(Collected data entries)
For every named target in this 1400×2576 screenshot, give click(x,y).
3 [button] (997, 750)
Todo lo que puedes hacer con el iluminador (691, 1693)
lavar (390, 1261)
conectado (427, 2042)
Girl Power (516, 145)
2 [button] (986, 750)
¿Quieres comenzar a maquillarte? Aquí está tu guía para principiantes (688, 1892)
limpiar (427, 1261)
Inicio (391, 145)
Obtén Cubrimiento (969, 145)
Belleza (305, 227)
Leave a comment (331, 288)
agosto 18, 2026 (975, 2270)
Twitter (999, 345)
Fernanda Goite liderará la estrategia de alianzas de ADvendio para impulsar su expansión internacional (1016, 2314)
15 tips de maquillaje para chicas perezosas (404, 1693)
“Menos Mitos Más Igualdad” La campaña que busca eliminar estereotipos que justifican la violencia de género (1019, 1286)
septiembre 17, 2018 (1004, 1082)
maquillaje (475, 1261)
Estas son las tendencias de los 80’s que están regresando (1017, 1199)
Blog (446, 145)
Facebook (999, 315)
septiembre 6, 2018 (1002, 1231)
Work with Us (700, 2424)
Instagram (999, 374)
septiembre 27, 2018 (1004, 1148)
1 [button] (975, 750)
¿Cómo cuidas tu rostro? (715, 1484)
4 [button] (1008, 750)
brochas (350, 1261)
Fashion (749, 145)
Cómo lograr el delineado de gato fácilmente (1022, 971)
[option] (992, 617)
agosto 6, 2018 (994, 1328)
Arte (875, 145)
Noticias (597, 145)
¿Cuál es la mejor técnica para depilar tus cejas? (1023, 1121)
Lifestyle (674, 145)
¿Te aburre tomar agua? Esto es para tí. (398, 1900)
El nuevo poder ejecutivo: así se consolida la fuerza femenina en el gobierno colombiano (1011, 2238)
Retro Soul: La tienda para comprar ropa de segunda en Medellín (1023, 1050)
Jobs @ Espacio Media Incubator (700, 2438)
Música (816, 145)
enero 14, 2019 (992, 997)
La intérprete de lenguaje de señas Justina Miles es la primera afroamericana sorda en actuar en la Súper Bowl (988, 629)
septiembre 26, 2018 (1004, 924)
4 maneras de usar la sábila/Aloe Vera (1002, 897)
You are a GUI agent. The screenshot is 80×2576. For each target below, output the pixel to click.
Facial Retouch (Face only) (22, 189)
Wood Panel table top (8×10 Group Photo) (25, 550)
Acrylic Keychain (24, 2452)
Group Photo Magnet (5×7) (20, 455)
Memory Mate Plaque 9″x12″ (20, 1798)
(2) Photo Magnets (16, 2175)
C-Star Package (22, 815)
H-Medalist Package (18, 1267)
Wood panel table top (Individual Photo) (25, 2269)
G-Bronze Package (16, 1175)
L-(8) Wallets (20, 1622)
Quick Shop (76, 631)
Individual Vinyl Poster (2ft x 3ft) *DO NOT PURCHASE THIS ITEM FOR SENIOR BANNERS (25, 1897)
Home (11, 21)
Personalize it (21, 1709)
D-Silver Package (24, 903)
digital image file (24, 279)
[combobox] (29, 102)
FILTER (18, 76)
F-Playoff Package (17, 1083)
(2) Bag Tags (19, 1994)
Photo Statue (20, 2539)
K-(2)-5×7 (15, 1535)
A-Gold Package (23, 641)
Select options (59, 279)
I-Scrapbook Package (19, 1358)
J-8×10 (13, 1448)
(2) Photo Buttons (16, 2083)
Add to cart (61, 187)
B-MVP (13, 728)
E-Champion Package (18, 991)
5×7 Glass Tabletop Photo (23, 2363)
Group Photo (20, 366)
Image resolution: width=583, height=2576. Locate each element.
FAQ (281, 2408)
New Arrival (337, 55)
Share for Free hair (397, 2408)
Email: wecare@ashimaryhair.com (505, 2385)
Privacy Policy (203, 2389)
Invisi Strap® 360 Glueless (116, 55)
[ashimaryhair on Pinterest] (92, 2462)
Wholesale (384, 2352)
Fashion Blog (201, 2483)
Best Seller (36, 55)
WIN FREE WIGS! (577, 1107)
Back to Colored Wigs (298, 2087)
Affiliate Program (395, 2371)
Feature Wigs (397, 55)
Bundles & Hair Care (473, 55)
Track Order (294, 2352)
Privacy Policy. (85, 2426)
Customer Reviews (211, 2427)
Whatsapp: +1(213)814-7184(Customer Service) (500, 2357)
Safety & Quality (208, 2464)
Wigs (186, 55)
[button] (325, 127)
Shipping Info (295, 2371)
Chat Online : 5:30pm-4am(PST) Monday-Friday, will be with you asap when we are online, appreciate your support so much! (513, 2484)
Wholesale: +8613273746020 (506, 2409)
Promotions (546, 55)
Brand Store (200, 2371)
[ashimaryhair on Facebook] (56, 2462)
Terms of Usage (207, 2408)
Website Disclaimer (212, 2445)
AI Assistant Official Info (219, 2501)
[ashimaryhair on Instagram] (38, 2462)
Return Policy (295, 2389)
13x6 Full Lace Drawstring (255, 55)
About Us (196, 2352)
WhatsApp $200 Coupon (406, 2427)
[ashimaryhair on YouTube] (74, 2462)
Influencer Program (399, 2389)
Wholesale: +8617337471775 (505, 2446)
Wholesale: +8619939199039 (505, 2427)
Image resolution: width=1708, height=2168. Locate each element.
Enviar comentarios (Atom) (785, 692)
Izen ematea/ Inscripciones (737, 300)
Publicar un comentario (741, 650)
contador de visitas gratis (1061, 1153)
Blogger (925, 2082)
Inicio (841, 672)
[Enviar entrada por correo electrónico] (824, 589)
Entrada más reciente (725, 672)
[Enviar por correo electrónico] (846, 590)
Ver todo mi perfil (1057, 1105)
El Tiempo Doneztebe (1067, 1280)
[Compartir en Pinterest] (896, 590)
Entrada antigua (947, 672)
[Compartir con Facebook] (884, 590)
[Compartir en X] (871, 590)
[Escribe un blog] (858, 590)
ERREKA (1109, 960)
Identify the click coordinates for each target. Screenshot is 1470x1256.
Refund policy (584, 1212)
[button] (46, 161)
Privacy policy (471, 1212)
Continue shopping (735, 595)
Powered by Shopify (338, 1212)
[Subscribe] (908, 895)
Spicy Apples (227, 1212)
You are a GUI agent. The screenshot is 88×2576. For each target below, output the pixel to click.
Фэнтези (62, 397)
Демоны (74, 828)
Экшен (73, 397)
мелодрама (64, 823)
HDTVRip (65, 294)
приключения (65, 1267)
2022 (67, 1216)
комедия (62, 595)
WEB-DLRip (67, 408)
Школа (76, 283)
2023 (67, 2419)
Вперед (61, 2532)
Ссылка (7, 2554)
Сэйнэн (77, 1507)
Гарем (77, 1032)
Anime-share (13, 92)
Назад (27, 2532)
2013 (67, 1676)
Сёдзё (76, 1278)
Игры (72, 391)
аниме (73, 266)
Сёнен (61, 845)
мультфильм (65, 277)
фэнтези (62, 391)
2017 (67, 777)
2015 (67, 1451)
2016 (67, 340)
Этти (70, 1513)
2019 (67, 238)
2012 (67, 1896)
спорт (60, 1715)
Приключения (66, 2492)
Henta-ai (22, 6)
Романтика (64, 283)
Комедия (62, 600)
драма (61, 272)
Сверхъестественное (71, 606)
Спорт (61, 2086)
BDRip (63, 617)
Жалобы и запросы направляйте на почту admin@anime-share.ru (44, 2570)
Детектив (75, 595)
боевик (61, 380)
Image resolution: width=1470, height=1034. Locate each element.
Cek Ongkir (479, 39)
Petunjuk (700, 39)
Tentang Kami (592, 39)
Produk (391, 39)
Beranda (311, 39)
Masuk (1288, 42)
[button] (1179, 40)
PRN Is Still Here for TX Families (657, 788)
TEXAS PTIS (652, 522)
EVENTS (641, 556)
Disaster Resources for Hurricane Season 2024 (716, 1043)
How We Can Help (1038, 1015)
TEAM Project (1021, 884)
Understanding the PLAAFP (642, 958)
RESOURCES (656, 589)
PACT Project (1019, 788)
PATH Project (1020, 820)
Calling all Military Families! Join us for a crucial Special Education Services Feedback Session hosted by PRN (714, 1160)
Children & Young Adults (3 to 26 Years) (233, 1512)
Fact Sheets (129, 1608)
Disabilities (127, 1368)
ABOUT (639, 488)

### TASK DESCRIPTION
Reproduce exactly every line that sits between the start of the entries and the line bearing "maquillaje (475, 1261)", counting both of those lines.

### RESPONSE BOX
For every named target in this 1400×2576 screenshot, give click(x,y).
3 [button] (997, 750)
Todo lo que puedes hacer con el iluminador (691, 1693)
lavar (390, 1261)
conectado (427, 2042)
Girl Power (516, 145)
2 [button] (986, 750)
¿Quieres comenzar a maquillarte? Aquí está tu guía para principiantes (688, 1892)
limpiar (427, 1261)
Inicio (391, 145)
Obtén Cubrimiento (969, 145)
Belleza (305, 227)
Leave a comment (331, 288)
agosto 18, 2026 (975, 2270)
Twitter (999, 345)
Fernanda Goite liderará la estrategia de alianzas de ADvendio para impulsar su expansión internacional (1016, 2314)
15 tips de maquillaje para chicas perezosas (404, 1693)
“Menos Mitos Más Igualdad” La campaña que busca eliminar estereotipos que justifican la violencia de género (1019, 1286)
septiembre 17, 2018 (1004, 1082)
maquillaje (475, 1261)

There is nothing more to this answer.